Editor’s Note: This article by Ben Heineman and Al Larson was also posted on
Bloomberg.com. Mr. Heineman is the former Senior Vice President for Law and Public Affairs at General Electric.
The bribery scandal involving Siemens AG, Europe’s largest engineering company, is the latest evidence that corruption of public officials remains a pernicious problem as globalization intensifies. Accepting or extorting bribes and misappropriating public funds erodes judicial institutions and the rule of law, distorts competition and injures the poor.
Anti-corruption rhetoric exceeds commitment and accomplishment, especially in emerging-market nations. Building durable, transparent and accountable institutions in the highly diverse developing world — with failed, failing, fragile and rising states — is key, though complex and time-consuming.
One part of the solution can be tackled immediately: vigorous enforcement of the 1997 OECD Convention on Combating Bribery of Foreign Public Officials in International Business Transactions. The goal of the effort — part of Paris-based Organization for Economic Co-Operation and Development – is to stop, or significantly minimize, bribes made by multinational corporations headquartered in industrialized nations.
The need for such action was underscored last month, when Siemens agreed to pay a record $1.3 billion to U.S. and German authorities for accounting and conspiracy offences, resulting from probes that the Munich-based company allegedly paid more than $1.4 billion in bribes around the world.
‘Unprecedented’ Misconduct
This followed resignations by Siemens’s board chairman and chief executive; the payment of more than $300 million in other penalties; restatements of more than $500 million for expenses subsequently disallowed as improper payments; and outlays of more than $850 million for lawyers and forensic accountants used in the company’s internal inquiry.

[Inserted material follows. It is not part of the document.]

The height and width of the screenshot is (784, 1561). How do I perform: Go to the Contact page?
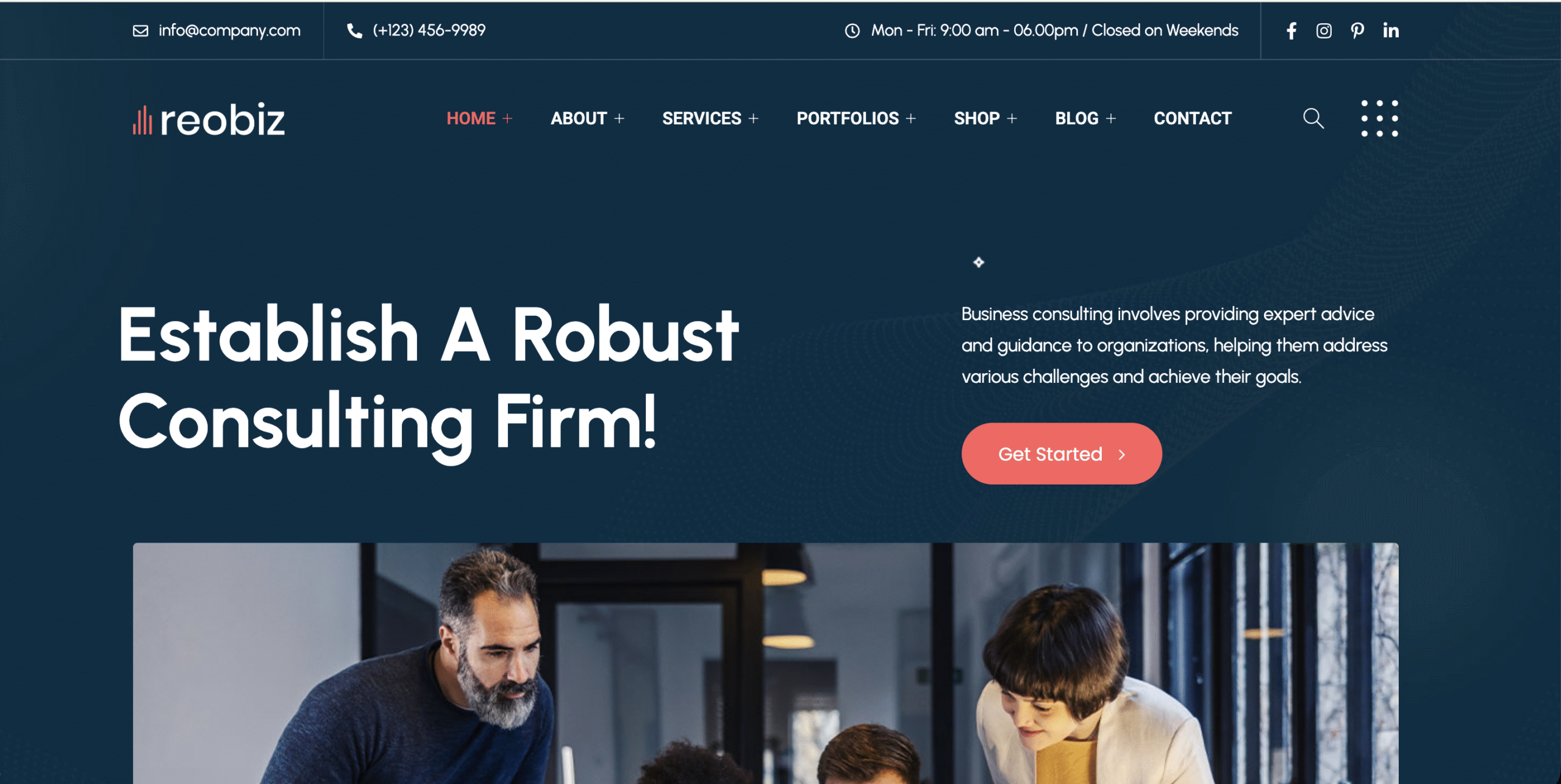click(1193, 118)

U.S. authorities said Siemens’s improper payments were “unprecedented in scale and geographic reach” as well as “systematic” and “standard operating procedures.” If bribery was so pervasive, involving employees at all levels, in such an iconic multinational company, then similar behavior almost certainly exists within major exporters elsewhere in Germany and in other industrialized nations.
Currently, 37 nations belonging to the OECD have ratified the anti-bribery convention and have enacted laws such as the U.S. Foreign Corrupt Practices Act (FCPA), prohibiting foreign bribery by U.S.-based transnational companies. These nations account for more than two-thirds of world exports.
Unfortunately, efforts to implement the convention at the national level have been inadequate. (The OECD itself has no enforcement powers; it can only monitor national efforts through its highly professional Working Group on Bribery.)